De acuerdo con la Organización Mundial de la Salud (OMS), 4 por ciento de la población mundial está afectada por un cuadro depresivo o un cuadro ansioso antes de la pandemia; de hecho, para 2020 se estimó que la segunda causa de discapacidad o enfermedad discapacitante sería la depresión en países desarrollados, pero en los subdesarrollados, como caso México, sería la primera causa.
La disminución de la luz solar impacta en el aspecto físico, específicamente en la producción de algunos neurotransmisores como son la serotonina, la melatonina y dopamina, que influyen en el estado de ánimo.
DEPRESIÓN ESTACIONAL Y POR PANDEMIA
Carmen Mora detalló que entre la sintomatología de un cuadro depresivo estacional está la tristeza prolongada –más de dos días– que puede llegar a durar meses, también la falta de energía, la pérdida del interés en actividades que se disfrutan, la pérdida de sueño y alteraciones en la alimentación.
Por ello, recomendó tomar “baños de Sol” por 20 minutos diarios, hacer uso de la luminoterapia o fototerapia, es decir, la exposición a la luz artificial para ayudar a la generación de neurotransmisores.
También es muy útil no reprimir las emociones y compartir lo que se está sintiendo con las personas con las que se convive a diario María Guadalupe Szymanshi Peter, psicóloga de la Clínica del Centro de Salud Integral de la UPAEP, indicó que comunicarse sólo por dispositivos móviles o llamadas telefónicas también ocasiona estragos en la salud mental de personas que experimentan ansiedad, estrés o depresión ocasionada por la incertidumbre, incluso pánico por el virus.
VIOLENCIA FAMILIAR
María Cristina Pérez Grados, coordinadora del Centro de Estudios de la Familia y Sociedad (CEFAS), explicó que, de acuerdo con cifras del Consejo Ciudadano de Seguridad y Justicia, entre febrero y marzo, con el inicio de la pandemia, hubo un aumento en casos que reflejan la dificultad de estar las 24 horas del día encerrados en casa con la familia, pues las víctimas conviven con su agresor.
Lo anterior tiene como detonantes factores como el insomnio o la sobreexposición a información sobre la COVID-19, consumo de alcohol, tabaco y otras drogas, provocando que algunas personas experimenten diferentes síntomas que requieren de atención, como miedo, incertidumbre, enojo, desesperación, tristeza y sentimientos que puedan provocar ataques de ansiedad y pensamientos de que “el mundo se va a acabar”.
EL SUICIDIO
Los niveles de depresión y ansiedad en Puebla prendieron focos rojos en sectores como el Legislativo, por lo que en agosto la Comisión de Salud aprobó un punto de acuerdo para exhortar al gobierno estatal a implementar una campaña de prevención del suicidio.

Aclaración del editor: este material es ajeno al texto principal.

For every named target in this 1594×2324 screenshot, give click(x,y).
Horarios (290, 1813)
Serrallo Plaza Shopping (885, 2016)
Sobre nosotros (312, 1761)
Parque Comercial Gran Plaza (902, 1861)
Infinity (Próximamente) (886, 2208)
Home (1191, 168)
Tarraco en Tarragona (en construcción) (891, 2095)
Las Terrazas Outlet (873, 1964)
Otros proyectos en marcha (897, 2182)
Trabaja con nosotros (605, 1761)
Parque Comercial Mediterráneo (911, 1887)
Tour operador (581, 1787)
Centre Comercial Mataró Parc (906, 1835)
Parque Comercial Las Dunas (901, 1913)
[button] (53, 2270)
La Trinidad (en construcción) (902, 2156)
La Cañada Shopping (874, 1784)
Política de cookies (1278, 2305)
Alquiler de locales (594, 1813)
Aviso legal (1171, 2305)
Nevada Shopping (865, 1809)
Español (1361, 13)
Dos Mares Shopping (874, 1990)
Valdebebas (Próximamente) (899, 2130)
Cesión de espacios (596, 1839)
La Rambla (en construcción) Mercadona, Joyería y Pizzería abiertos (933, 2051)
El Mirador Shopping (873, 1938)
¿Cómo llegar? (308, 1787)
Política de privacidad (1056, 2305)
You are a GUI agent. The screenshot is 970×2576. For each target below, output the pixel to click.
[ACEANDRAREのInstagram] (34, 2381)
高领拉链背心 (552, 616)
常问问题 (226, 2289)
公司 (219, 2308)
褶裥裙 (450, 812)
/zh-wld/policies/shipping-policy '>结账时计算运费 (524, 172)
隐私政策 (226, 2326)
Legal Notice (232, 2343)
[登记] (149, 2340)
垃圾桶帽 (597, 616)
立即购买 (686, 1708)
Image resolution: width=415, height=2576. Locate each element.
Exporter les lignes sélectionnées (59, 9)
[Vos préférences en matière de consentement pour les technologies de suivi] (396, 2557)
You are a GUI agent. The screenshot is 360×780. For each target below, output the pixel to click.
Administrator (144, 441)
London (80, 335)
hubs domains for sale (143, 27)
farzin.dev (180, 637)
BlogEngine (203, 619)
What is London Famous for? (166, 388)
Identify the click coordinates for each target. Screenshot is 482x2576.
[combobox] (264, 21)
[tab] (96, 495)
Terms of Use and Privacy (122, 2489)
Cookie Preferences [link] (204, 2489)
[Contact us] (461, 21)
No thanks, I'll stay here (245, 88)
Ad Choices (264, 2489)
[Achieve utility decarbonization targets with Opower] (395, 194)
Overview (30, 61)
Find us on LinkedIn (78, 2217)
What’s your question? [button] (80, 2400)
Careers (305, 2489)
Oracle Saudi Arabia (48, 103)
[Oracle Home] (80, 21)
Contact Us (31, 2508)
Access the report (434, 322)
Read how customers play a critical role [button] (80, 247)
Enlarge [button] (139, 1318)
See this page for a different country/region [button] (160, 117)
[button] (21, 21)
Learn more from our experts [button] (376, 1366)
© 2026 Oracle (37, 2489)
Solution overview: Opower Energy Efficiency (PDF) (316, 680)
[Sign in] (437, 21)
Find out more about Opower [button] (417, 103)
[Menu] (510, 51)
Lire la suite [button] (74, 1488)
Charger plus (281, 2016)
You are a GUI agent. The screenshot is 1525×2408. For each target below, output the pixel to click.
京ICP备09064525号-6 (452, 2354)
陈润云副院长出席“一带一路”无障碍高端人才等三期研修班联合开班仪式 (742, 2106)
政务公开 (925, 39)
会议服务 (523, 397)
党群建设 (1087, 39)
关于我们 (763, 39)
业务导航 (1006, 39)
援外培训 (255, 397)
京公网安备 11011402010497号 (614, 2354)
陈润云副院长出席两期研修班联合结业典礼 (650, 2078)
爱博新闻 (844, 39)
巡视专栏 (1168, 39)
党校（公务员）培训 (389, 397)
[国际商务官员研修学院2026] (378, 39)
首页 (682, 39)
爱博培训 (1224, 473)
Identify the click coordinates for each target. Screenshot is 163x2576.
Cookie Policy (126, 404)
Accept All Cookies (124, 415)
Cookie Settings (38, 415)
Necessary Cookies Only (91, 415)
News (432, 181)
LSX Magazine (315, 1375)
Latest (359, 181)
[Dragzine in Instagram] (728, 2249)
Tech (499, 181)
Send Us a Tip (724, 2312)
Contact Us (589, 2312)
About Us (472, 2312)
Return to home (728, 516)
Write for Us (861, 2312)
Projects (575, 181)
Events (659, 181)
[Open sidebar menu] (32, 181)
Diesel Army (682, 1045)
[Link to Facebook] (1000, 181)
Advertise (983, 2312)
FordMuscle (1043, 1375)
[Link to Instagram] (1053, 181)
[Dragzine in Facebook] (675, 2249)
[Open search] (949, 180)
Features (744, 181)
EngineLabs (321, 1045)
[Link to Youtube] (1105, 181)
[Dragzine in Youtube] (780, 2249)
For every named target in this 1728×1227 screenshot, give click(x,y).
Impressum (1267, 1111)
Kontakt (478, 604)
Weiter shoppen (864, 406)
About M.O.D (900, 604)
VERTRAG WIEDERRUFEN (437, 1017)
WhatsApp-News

La diputada Nora Merino Escamilla (PES) indicó que el Instituto para la Gestión, Administración y Vinculación Municipal (Igavim), hasta mayo de 2020, registró 20 suicidios en el estado, casi la mitad de los 47 ocurridos en 2019.
En agosto, la Comisión de Salud aprobó exhortar a la Secretaría de Salud estatal a hacer un estudio de viabilidad para brindar servicios de salud mental en hospitales, al considerar que, de acuerdo con la Organización Mundial de la Salud (OMS), cada 40 segundos una persona se quita la vida por trastornos mentales.
La diputada María del Carmen Saavedra (Morena) señaló que, en cuanto a las repercusiones económicas, en el mundo se pierde cerca de un billón de dólares al año en productividad debido a la depresión y la ansiedad.